La prière juive dans ce lieu saint de Jérusalem est problématique tant pour les musulmans que de nombreux juifs. Voici pourquoi
Le ministre israélien de la Sécurité nationale Itamar Ben-Gvir prie à la mosquée al-Aqsa, le 3 janvier (réseaux sociaux)
Le ministre israélien de la Sécurité nationale Itamar Ben-Gvir prie à la mosquée al-Aqsa, le 3 janvier (réseaux sociaux)

Les incursions des colons israéliens ultranationalistes dans la mosquée al-Aqsa de Jérusalem-Est occupée se sont multipliées ces dernières années, provoquant régulièrement les Palestiniens et les musulmans à travers le monde.

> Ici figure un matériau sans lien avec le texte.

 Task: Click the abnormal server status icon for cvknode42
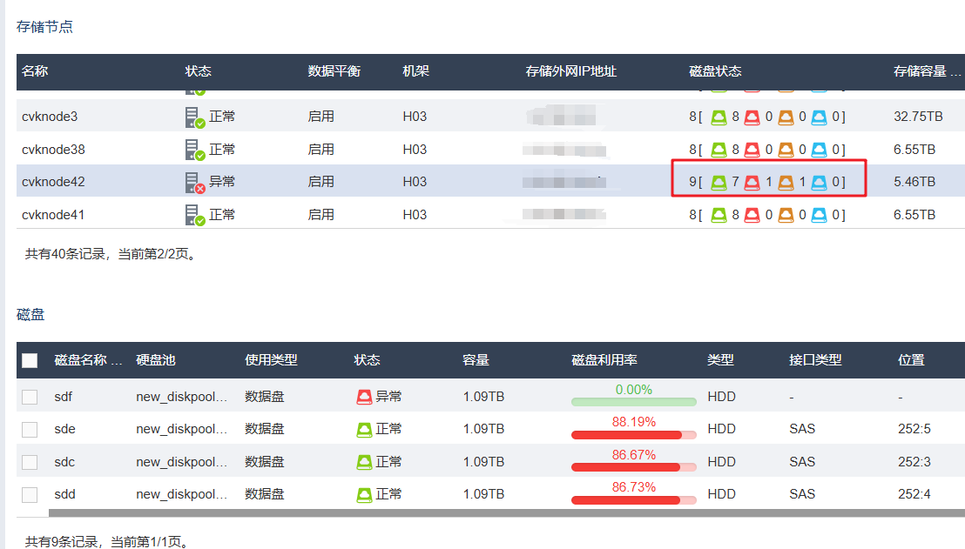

Le complexe de la mosquée al-Aqsa, également appelé Haram al-Sharif ou esplanade des Mosquées, se trouve sur un plateau que les juifs appellent le mont du Temple.

Pendant des siècles, la prière juive dans les jardins de la mosquée a été interdite, y compris par divers gouvernements israéliens, et cette pratique est très controversée parmi les musulmans et les juifs.

Middle East Eye se penche sur les raisons pour lesquelles la prière juive dans ce lieu saint est si sensible :

Pourquoi ce site est-il important ?

Pour les juifs religieux, le mont du Temple est le lieu le plus saint du judaïsme. Ce serait l’endroit où se dressaient les deux temples qui étaient autrefois au cœur des royaumes juifs antiques, selon les Écritures et les études archéologiques.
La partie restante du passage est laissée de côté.